12. En l’espèce, la requérante se prévaut de sa présence en France depuis mai 2018 et de la scolarisation de ses enfants. Toutefois, ces éléments sont insuffisants pour établir que l’admission au séjour de l’intéressée répond à des considérations humanitaires ou se justifie au regard de motifs exceptionnels. Par suite, le moyen tiré de ce que la préfète du Val-de-Marne aurait commis une erreur manifeste d’appréciation dans le cadre de l’exercice de son pouvoir de régularisation doit être écarté.
13. En huitième lieu, si la requérante invoque la méconnaissance des stipulations des articles 2 et 3 de la convention européenne de sauvegarde des droits de l’homme et des libertés fondamentales, elle n’assortit pas ces moyens des précisions nécessaires pour en apprécier le bien-fondé.
14. Il résulte de tout ce qui précède que les conclusions de la requérante à fin d’annulation de l’arrêté de la préfète du Val-de-Marne en date du 24 avril 2023 doivent être rejetées. Il y a lieu, par voie de conséquence, de rejeter également ses conclusions aux fins d’injonction et d’astreinte, ainsi que ses conclusions tendant au bénéfice des frais de justice.
D E C I D E :
Article 1er : La requête présentée par Mme D, épouse A, est rejetée.
Article 2 : Le présent jugement sera notifié à Mme C D, épouse A, au préfet du Val-de-Marne et à Me Morel.
Copie en sera adressée au ministre de l’intérieur.

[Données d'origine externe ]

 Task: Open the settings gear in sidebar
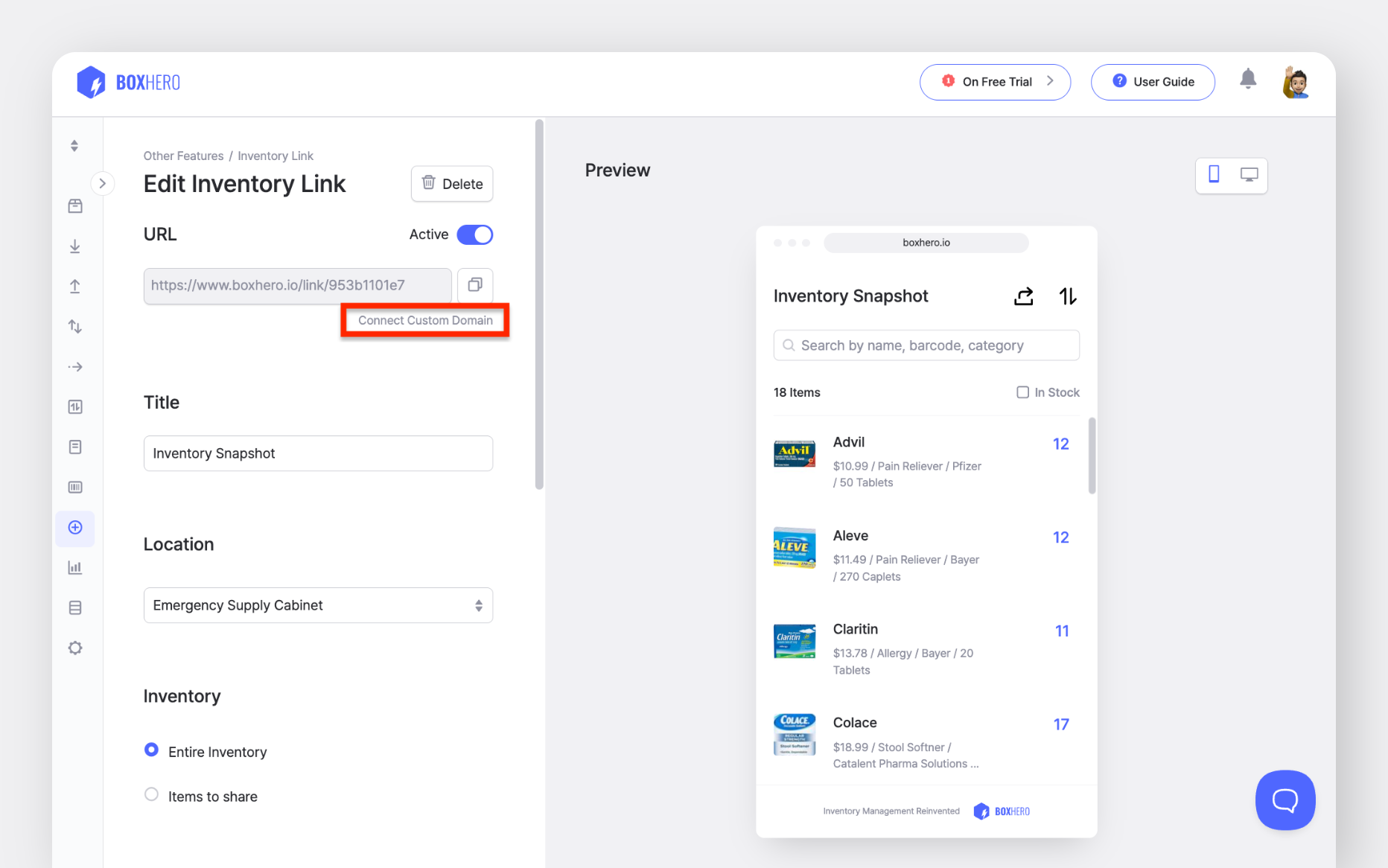pyautogui.click(x=75, y=648)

Délibéré après l’audience du 3 septembre 2025, à laquelle siégeaient :
M. Le Broussois, président,
M. Meyrignac, premier conseiller,
Mme Jean, première conseillère.
Rendu public par mise à disposition au greffe le 17 septembre 2025.
Le rapporteur,
P. Meyrignac Le président,
N. Le Broussois
La greffière,
L. Darnal
La République mande et ordonne au préfet de Val-de-Marne en ce qui le concerne ou à tous les commissaires de justice à ce requis en ce qui concerne les voies de droit commun contre les parties privées de pourvoir à l’exécution du présent jugement.